Pour assommer l’Irak, l’impôt sur les sociétés, qui était d’environ 45%, fut remplacé par un impôt au taux uniforme de 15% On autorisa les compagnies étrangères à détenir des entreprises irakiennes à 100% pour éviter le scénario russe d’oligarques qui s’étaient réservé des morceaux de choix. Les investisseurs purent sortir d’Irak la totalité de leurs profits. 8,8 milliards de dollars disparurent en 2004 des ministères contrôlés par les Etats-Unis. « What does it change ? », fut le commentaire d’un proche de Bremer, le gauleiter du pays occupé.
Tout comme Johnson et Nixon qui avaient bombardé le Vietnam pour le ramener à l’âge des cavernes, Bush bombarda l’Irak de manière terroriste et terrorisante pour le seul profit de la machine de guerre capitaliste. Entre le 20 mars et le 2 mai 2003, l’armée lança 380 missiles de croisière Tomahawk en un jour (contre 300 en cinq semaines pendant la Guerre du Golfe). En cinq semaines, les Irakiens reçurent 30000 bombes et 20000 missiles à guidage de précision, soit 67% de la production totale de tels engins depuis leur invention. Pour Rumsfeld et Cheney, il s’agissait de faire un exemple, d’effrayer les populations, de faire réfléchir ceux qui oseraient défier l’autorité des États-Unis. Le ciblage des centraux téléphoniques dura jusqu’à ce que plus un seul téléphone ne fonctionne dans le pays. Le but était de s’en prendre au moral des civils qui ne pouvaient plus prendre des nouvelles de leurs proches. Pas à Saddam Hussein, qui, pensant que les téléphones étaient espionnés depuis des années dans son pays, n’avait utilisé le téléphone qu’à deux reprises au cours des treize années précédentes.

◆ LIGNES FOURNIES ◆
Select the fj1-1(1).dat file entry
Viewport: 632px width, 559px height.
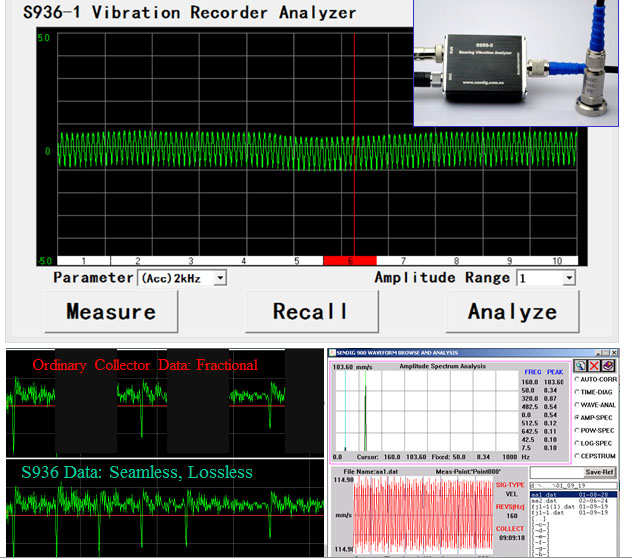(x=552, y=509)
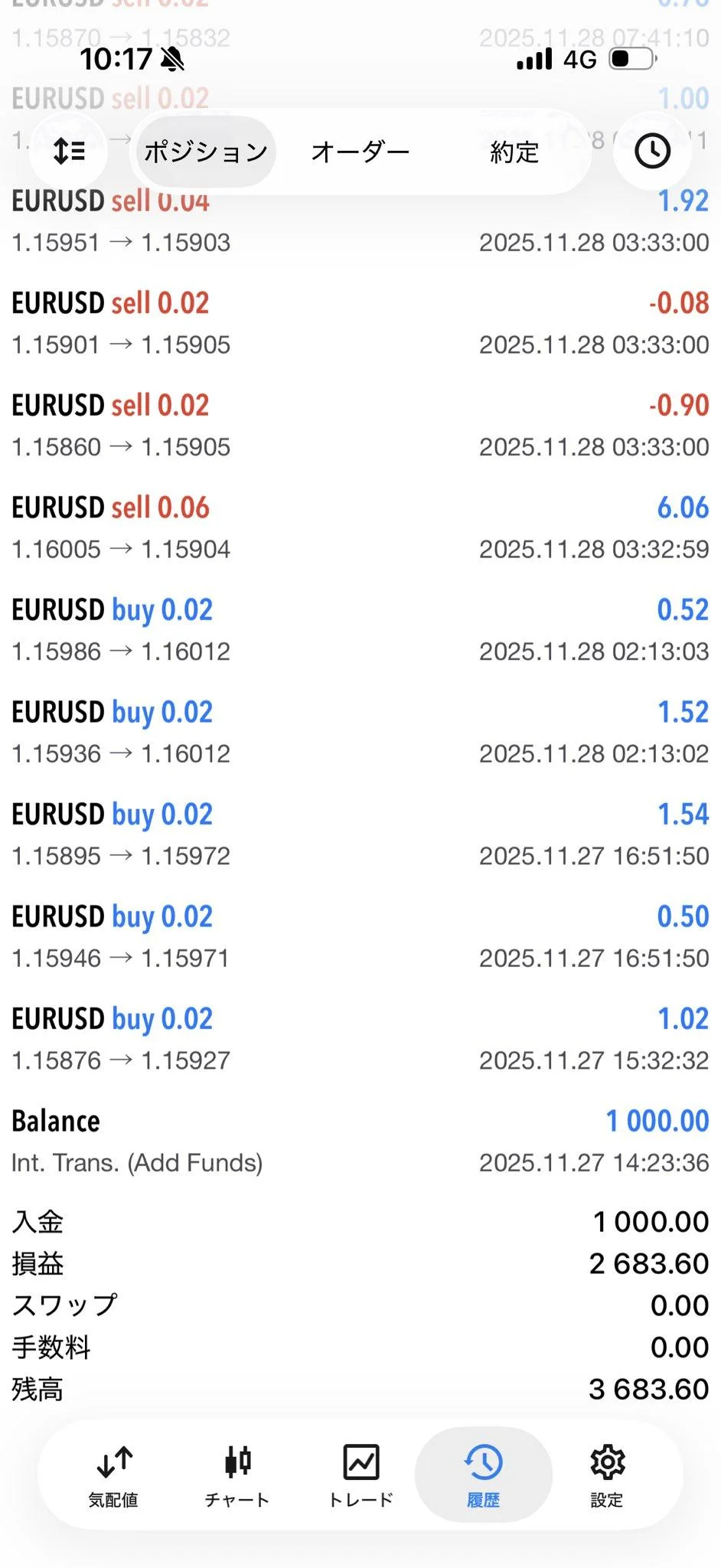721x1568 pixels.
Task: Switch to the ポジション tab
Action: (206, 152)
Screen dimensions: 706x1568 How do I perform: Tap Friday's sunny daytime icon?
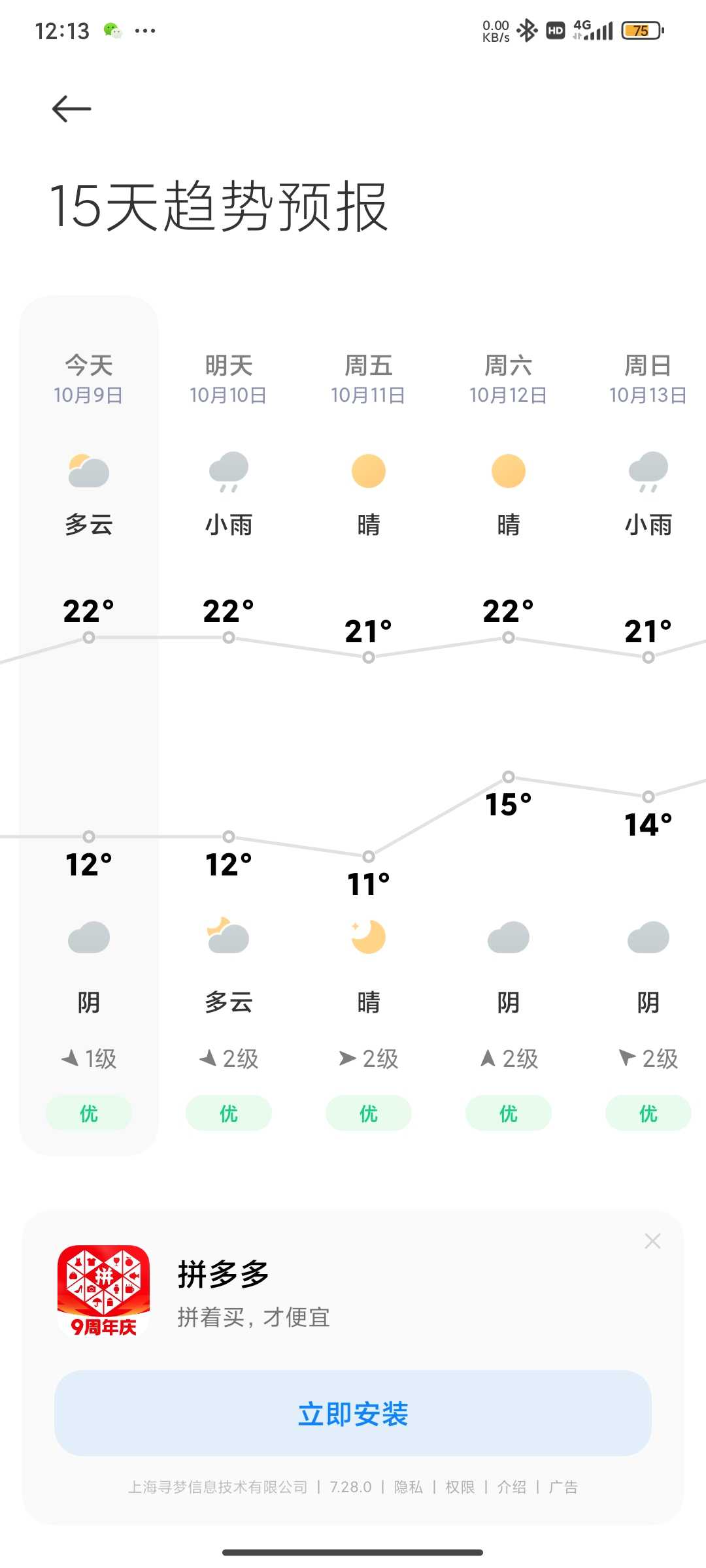point(369,471)
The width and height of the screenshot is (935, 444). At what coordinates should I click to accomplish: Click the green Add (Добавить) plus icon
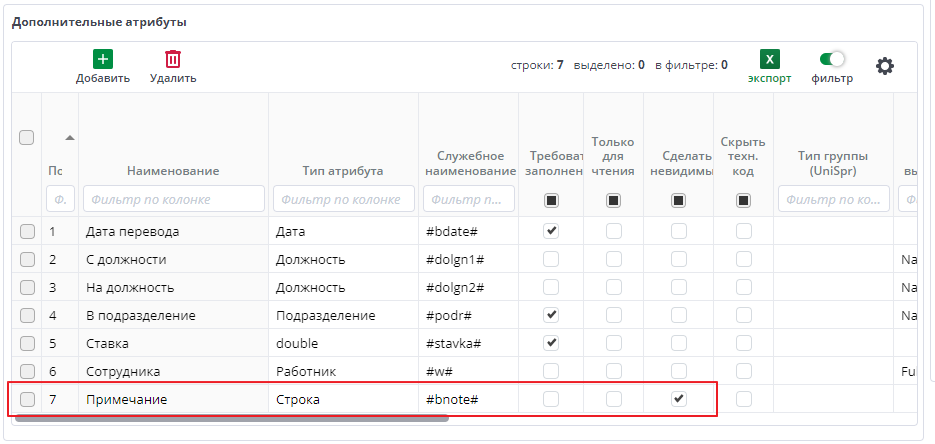[103, 60]
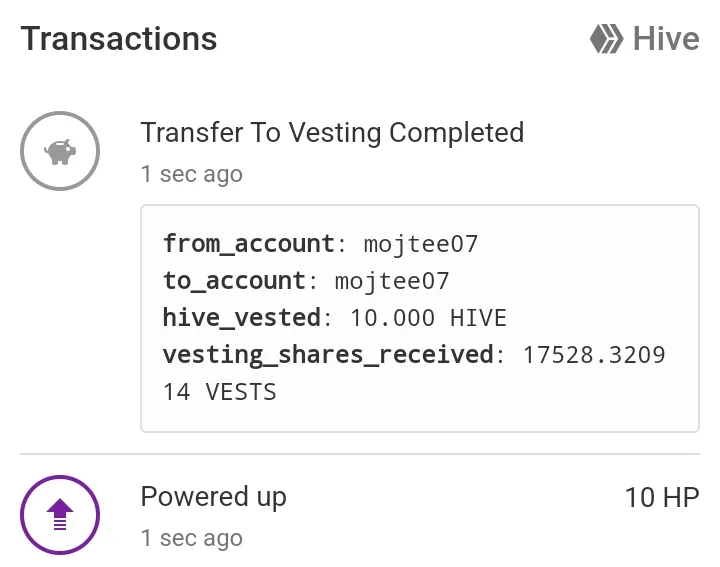Click inside the transaction details box
Screen dimensions: 720x567
420,319
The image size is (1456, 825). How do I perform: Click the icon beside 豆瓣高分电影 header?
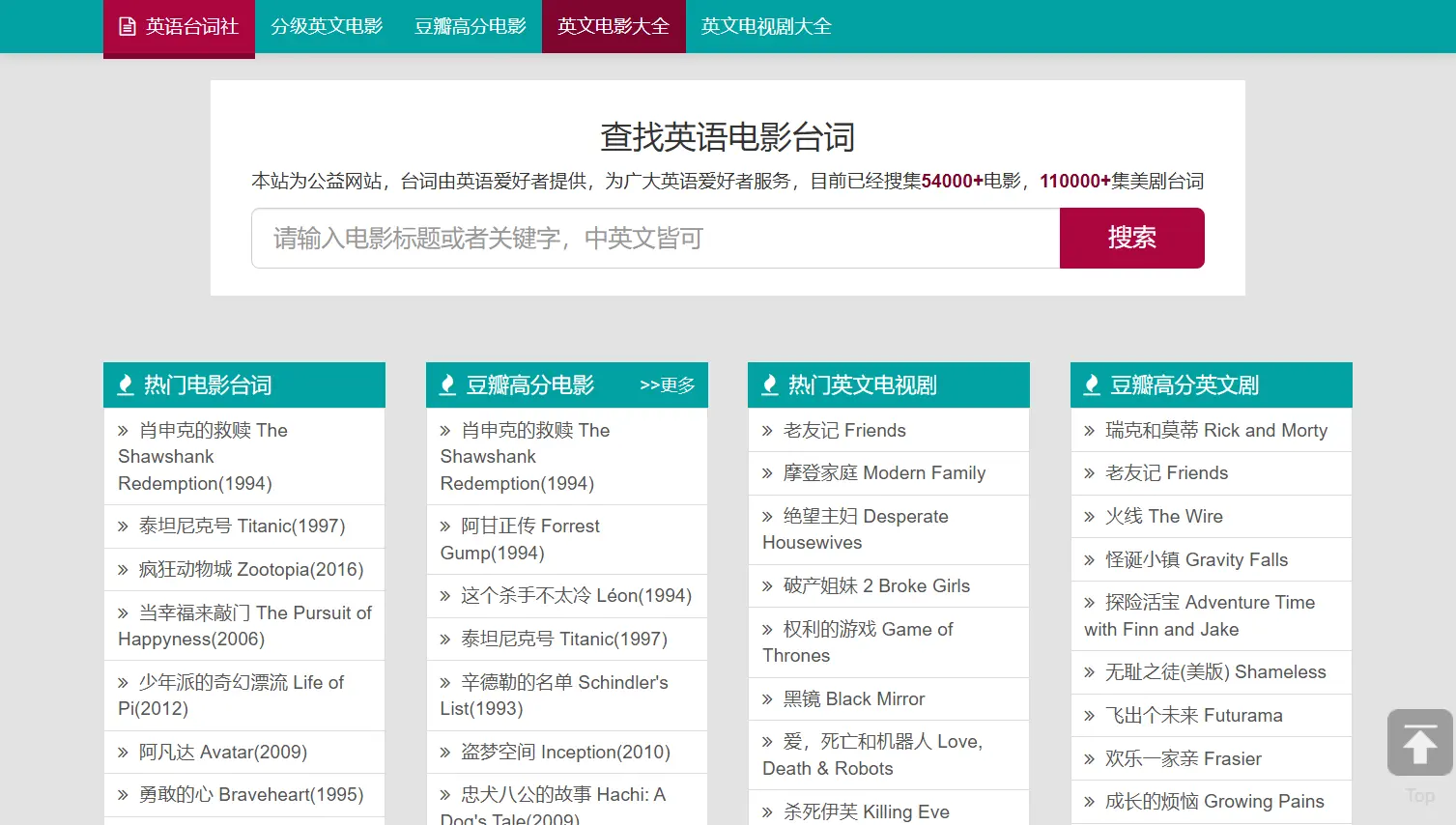tap(447, 385)
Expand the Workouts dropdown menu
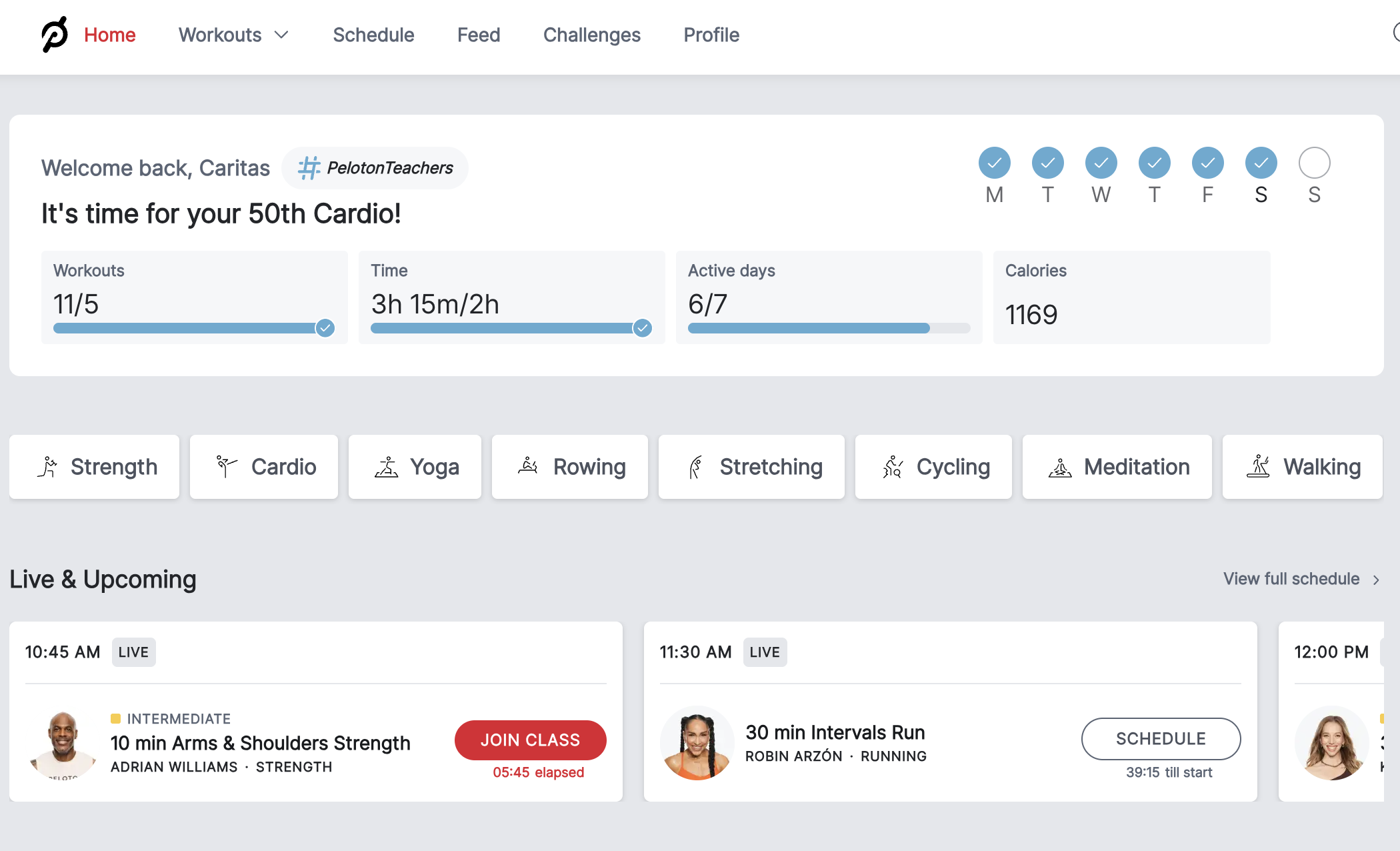 tap(233, 35)
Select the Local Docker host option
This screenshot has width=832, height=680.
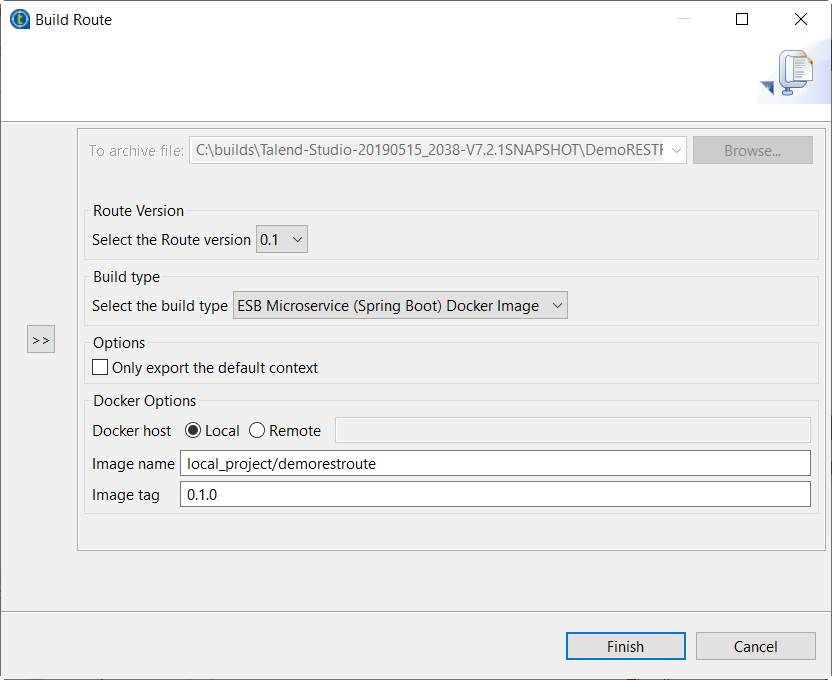coord(193,431)
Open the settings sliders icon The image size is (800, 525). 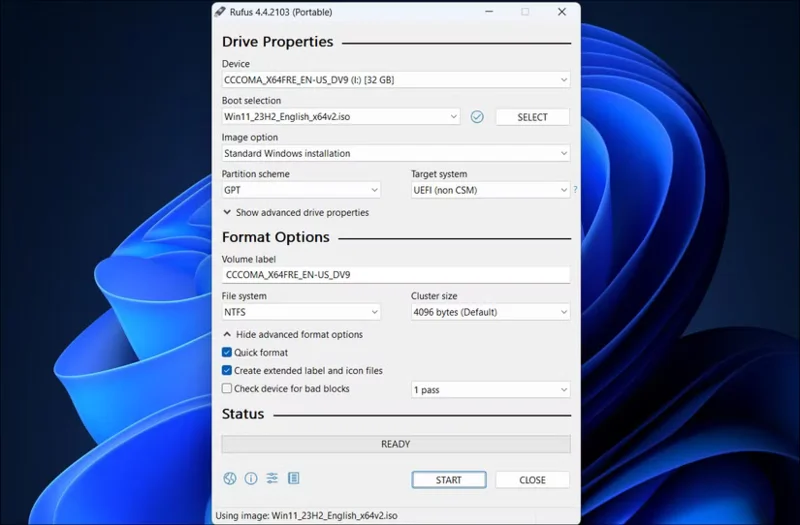coord(272,479)
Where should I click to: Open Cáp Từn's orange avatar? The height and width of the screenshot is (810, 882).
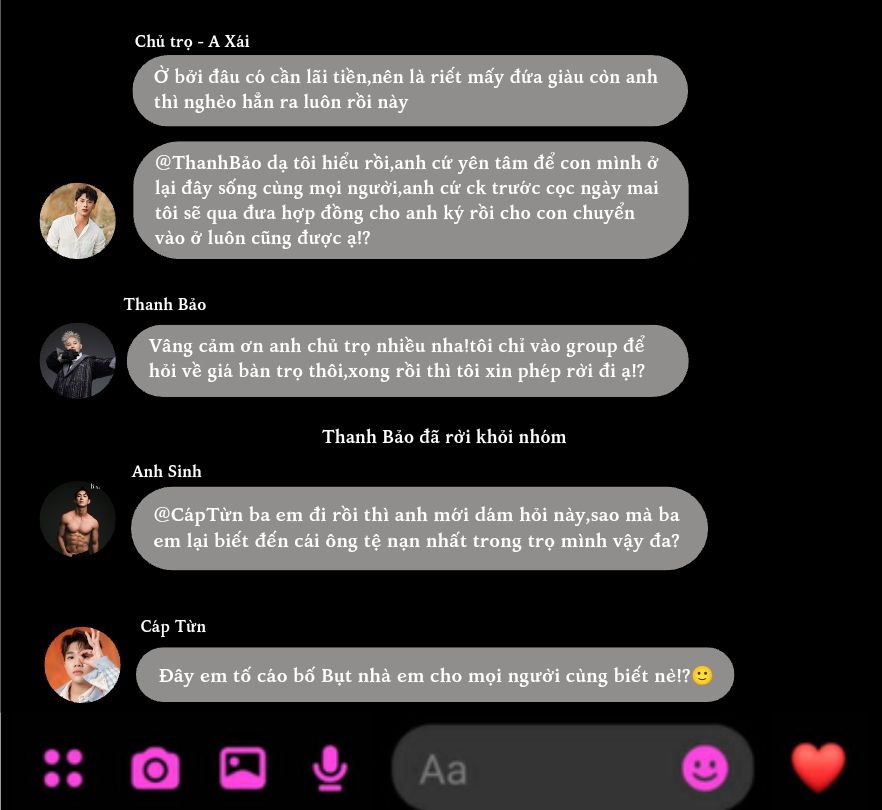(x=82, y=665)
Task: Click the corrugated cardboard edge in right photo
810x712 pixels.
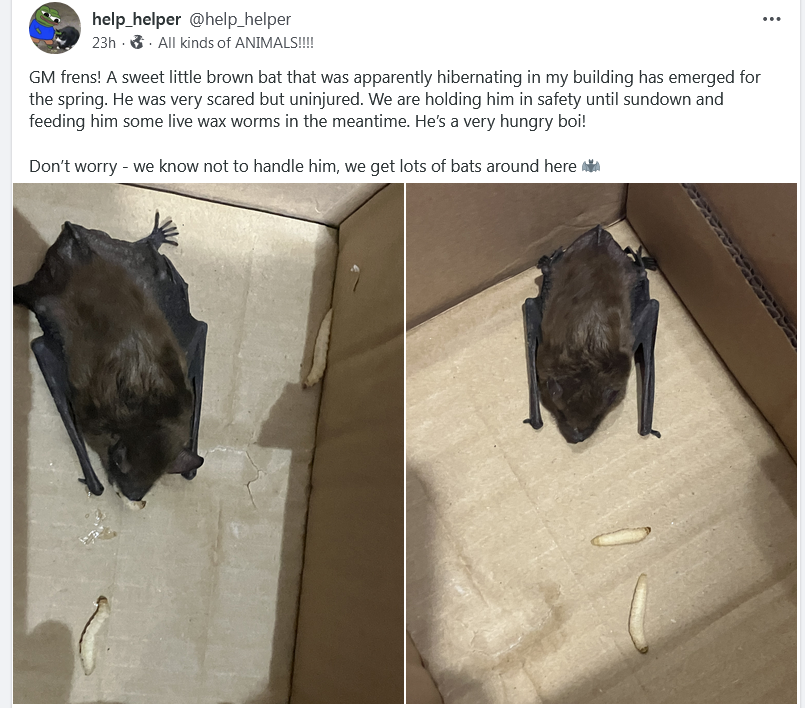Action: (x=743, y=266)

◆ À FAIRE ◆
Dressez la liste de toutes les personnes nommées dans l'extrait choisi, dans l'ordre de leur première apparition.

◆ ZONE DE RÉPONSE ◆
Bremer, Johnson, Nixon, Bush, Rumsfeld, Cheney, Saddam Hussein